> **What you should do**: Can you reproduce, word for word, only the lines of the material below that run from the line containing "Task: Click the C.A.Pumanque" up to and including the line containing "[x=105, y=418]"?

[Stored records]
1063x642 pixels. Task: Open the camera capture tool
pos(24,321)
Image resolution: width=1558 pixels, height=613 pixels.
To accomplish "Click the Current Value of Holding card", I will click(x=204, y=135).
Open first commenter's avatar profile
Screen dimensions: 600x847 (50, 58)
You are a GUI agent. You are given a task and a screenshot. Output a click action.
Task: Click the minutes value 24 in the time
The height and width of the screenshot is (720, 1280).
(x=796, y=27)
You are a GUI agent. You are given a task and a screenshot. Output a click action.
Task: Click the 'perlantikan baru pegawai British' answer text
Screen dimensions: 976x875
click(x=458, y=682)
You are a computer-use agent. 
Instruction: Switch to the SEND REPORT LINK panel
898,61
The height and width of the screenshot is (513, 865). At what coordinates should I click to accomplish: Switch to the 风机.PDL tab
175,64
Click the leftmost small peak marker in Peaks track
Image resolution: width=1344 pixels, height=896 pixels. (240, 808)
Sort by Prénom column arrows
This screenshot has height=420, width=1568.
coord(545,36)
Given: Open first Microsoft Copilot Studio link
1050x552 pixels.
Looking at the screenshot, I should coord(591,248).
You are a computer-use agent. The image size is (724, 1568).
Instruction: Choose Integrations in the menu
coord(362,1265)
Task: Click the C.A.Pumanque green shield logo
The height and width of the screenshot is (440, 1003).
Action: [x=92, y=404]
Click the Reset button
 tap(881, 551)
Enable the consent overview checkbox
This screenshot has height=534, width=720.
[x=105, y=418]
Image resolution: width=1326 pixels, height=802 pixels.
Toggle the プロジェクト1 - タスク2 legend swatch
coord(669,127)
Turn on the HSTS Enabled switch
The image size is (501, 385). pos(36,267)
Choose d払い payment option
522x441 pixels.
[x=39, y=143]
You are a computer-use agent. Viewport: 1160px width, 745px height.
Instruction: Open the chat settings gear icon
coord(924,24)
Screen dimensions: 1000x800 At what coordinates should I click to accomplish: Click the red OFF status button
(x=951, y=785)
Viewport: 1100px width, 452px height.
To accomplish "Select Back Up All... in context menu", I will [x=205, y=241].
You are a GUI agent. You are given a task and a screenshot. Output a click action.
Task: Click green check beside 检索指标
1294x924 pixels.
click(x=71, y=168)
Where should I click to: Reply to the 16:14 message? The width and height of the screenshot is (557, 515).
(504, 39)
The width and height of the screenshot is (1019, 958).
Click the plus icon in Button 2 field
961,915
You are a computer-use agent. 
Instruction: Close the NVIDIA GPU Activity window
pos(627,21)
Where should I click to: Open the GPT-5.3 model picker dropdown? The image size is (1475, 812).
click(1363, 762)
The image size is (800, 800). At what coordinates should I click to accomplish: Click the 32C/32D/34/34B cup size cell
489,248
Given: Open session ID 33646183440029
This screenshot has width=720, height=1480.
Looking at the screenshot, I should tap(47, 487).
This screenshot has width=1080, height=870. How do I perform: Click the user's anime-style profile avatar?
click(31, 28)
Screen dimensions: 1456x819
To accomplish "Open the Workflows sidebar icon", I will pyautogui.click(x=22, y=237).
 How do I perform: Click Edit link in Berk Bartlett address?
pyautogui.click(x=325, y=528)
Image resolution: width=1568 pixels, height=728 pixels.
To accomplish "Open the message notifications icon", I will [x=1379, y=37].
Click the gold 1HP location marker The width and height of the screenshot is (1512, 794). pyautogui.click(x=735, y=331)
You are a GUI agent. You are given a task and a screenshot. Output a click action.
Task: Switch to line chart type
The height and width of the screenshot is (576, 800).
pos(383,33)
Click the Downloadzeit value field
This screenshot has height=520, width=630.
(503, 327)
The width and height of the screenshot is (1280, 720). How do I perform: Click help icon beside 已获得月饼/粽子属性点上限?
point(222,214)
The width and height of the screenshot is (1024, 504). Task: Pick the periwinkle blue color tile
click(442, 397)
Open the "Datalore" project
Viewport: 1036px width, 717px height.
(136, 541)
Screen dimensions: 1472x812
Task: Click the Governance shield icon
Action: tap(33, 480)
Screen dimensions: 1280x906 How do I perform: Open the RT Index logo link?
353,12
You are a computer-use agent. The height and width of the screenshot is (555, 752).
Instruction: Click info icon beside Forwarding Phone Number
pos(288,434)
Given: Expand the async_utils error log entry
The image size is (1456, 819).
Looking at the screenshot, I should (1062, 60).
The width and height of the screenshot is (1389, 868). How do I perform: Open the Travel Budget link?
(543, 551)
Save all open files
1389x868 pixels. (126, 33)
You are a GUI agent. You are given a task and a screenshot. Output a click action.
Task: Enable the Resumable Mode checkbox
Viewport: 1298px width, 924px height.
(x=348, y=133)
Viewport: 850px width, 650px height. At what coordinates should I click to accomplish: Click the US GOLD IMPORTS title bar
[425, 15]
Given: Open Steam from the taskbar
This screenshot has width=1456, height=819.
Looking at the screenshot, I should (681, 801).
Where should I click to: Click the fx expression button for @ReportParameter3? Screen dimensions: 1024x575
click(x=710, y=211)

> **Written answer**:
Task: Click the C.A.Pumanque green shield logo
The height and width of the screenshot is (440, 1003).
Action: [x=92, y=404]
Click the Reset button
 tap(881, 551)
Enable the consent overview checkbox
This screenshot has height=534, width=720.
[x=105, y=418]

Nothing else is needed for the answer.